In response to Stanford’s message of “sadness, care and hope” regarding the Memphis, Tennessee killing of Tyre Nichols, Stovall said “But what hope can we have if police are publicly drawing guns on Black people on our own campus in the night?”
Her concluding tweet included the hashtag “#AbolishThe Police”:
I refuse to normalize this type of behavior of cops. This man was never arrested, and yet, he had a gun drawn on him. Police interactions like this cannot go quietly into that dark night. This is the work, and we got work to do. #AbolishThePolice
— Jessica Stovall (@_jessicastovall) January 29, 2023
Stanford professor Hakeem Jefferson, who believes 2020 election “conspiracies” and the January 6 “insurrection” are about “protecting a racist order” and that whites’ resistance to wearing face masks is “crazy,” also chimed in on the incident:
[Jefferson] felt “grateful” that he did not have to bear witness to this encounter, which is all too common for “so many people who happen to be Black or brown in this country.”
Jefferson noted that racial and class-based stereotypes often heighten suspicions like the ones that reportedly led to officers stopping the driver in the first place.

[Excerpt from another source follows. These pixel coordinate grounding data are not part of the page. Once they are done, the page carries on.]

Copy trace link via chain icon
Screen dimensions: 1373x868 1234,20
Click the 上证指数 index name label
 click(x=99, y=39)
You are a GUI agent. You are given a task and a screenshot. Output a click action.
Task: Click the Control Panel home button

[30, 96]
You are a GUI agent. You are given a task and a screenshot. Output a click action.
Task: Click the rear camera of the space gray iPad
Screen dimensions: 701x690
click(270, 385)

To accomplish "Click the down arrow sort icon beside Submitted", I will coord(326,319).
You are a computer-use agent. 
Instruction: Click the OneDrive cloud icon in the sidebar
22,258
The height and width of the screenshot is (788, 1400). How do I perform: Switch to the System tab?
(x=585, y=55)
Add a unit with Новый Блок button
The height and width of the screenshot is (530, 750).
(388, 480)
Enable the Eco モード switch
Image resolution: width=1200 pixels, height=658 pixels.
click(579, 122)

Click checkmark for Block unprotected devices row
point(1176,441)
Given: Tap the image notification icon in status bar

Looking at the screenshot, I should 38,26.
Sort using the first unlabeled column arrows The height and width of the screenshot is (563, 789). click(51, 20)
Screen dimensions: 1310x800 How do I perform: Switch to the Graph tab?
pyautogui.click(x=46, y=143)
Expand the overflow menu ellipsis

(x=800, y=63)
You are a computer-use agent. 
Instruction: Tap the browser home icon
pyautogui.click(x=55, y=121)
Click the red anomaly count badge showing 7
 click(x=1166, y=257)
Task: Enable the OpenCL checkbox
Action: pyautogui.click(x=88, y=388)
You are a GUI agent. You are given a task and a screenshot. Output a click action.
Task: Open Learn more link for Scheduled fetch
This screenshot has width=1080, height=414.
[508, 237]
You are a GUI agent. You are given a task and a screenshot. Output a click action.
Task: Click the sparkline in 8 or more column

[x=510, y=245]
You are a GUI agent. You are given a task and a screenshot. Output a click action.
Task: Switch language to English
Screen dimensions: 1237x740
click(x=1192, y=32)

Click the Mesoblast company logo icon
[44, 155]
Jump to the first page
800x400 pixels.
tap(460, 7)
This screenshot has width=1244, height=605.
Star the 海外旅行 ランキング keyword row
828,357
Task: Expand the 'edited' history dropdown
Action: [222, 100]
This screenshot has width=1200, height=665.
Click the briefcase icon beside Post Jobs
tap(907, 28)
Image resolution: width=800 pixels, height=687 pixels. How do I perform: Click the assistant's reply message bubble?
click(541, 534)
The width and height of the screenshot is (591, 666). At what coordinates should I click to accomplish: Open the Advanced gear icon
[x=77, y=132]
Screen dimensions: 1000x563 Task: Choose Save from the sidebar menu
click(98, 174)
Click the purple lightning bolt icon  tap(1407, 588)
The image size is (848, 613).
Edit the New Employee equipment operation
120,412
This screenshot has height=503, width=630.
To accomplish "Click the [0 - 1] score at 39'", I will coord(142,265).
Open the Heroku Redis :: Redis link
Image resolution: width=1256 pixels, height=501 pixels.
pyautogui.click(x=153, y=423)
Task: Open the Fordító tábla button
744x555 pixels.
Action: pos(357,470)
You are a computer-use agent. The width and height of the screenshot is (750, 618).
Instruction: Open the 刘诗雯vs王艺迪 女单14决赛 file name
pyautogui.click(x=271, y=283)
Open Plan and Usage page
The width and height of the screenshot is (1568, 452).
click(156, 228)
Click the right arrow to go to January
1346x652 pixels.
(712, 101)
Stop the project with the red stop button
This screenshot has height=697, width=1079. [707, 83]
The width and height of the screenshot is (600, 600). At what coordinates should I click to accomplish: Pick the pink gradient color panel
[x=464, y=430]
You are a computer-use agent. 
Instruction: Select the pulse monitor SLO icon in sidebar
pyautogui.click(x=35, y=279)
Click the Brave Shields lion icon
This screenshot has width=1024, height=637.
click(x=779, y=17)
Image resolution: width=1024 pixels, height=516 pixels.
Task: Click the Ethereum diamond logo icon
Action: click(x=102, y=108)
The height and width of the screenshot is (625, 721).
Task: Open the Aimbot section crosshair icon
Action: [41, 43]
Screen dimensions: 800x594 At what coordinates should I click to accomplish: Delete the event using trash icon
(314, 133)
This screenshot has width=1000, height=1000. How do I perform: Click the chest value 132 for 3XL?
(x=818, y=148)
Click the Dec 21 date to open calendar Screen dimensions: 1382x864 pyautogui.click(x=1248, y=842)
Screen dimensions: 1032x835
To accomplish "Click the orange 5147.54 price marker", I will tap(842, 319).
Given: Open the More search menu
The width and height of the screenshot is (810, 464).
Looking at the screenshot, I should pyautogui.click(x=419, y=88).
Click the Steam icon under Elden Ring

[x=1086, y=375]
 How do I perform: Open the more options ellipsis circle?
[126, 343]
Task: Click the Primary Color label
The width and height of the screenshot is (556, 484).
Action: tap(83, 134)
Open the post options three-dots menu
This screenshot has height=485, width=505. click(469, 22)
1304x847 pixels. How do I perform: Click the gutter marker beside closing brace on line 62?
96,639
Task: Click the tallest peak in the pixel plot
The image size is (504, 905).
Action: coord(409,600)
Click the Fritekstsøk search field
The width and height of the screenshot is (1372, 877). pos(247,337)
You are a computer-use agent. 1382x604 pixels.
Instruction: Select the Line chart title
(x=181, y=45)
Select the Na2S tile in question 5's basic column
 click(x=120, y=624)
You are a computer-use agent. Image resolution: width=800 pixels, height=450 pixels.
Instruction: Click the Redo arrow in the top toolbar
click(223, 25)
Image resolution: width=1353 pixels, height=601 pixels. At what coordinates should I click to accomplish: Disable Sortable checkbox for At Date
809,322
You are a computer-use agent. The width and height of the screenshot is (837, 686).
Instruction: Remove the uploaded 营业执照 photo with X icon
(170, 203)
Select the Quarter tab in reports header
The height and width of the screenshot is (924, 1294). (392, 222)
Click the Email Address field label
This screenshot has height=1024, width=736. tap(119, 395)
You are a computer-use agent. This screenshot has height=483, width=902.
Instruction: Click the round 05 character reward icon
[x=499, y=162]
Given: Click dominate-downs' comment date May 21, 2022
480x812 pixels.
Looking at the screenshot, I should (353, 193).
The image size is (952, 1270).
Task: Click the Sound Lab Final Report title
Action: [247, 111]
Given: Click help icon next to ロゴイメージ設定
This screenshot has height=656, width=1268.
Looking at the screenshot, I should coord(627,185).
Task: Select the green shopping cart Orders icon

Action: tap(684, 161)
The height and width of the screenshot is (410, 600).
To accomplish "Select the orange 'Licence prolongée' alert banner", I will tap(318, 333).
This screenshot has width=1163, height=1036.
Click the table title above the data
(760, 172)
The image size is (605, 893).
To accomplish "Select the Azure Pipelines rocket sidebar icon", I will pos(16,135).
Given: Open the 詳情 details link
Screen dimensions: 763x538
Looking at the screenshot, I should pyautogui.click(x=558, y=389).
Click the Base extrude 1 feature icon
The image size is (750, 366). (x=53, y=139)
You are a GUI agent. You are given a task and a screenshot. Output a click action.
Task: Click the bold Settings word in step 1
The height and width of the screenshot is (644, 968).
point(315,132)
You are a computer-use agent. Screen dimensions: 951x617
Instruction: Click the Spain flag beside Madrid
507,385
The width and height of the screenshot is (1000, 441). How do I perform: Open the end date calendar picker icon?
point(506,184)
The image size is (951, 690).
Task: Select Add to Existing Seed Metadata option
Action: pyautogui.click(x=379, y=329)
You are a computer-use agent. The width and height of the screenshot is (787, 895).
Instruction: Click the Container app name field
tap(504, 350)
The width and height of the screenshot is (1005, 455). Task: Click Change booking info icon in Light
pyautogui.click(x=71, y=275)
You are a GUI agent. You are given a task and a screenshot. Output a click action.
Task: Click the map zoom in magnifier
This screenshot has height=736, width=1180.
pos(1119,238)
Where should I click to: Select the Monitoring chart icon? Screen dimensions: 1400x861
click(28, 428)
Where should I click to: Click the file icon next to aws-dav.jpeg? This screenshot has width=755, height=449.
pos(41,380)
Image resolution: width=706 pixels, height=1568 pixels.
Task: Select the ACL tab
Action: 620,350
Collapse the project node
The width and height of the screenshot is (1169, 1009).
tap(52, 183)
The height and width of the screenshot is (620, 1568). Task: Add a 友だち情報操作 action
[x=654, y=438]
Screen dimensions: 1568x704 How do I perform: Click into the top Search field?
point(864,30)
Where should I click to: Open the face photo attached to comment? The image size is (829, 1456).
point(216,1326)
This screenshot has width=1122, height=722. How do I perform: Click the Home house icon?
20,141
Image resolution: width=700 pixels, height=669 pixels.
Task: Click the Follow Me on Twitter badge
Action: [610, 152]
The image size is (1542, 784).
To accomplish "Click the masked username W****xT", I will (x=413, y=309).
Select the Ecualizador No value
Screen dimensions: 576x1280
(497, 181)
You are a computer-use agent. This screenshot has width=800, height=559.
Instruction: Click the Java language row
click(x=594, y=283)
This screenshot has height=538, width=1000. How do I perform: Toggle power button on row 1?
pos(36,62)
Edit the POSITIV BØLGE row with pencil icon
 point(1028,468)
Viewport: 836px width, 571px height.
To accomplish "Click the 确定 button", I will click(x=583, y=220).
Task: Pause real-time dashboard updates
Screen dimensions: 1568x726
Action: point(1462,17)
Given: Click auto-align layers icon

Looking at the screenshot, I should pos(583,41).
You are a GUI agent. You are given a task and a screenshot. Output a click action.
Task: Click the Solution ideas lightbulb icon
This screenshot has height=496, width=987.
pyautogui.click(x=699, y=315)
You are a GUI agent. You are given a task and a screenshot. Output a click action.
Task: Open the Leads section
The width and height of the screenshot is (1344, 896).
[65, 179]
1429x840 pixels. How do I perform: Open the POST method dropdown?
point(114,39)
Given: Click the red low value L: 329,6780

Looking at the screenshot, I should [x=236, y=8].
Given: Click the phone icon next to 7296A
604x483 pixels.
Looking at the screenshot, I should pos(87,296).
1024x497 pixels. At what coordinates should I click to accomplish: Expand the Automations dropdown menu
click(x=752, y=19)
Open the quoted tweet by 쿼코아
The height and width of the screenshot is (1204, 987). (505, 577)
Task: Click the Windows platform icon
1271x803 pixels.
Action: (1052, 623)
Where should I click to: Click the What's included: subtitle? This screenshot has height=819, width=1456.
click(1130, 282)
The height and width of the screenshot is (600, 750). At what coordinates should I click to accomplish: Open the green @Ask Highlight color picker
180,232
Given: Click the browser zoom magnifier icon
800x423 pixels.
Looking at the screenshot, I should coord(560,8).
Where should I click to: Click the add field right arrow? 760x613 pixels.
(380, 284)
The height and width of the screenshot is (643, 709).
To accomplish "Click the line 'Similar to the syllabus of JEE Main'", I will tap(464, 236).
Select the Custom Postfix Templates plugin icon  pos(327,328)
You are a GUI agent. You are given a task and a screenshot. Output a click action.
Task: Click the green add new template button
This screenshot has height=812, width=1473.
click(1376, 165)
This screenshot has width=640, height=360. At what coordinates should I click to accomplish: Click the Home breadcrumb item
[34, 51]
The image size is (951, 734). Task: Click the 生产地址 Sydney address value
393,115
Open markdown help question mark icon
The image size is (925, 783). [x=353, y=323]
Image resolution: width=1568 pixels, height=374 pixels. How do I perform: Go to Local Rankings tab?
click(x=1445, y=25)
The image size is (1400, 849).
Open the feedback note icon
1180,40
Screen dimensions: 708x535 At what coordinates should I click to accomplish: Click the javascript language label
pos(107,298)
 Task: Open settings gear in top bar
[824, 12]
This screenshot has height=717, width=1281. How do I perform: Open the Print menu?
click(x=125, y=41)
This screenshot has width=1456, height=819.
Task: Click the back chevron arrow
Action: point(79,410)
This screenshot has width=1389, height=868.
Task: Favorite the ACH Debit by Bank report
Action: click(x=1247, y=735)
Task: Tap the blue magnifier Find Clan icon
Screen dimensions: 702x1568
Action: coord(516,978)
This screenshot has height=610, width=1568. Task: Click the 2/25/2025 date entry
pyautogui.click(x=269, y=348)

“It is hard to justify the almost default setting of an escalation that attaches to the holstering of a weapon,” Jefferson said. “Having great knowledge of the history and the way these things manifest, it is often the case that this escalation is at least unwarranted and too close to doing great harm.”
According to her personal website, Stovall taught high school for 11 years near Chicago and is an antiracist educational consultant. Her current research project is a “longitudinal examination of how Black teachers co-create a Black teacher fugitive space, and how this space informs and supports their pedagogies and navigation of antiblackness at their school sites.”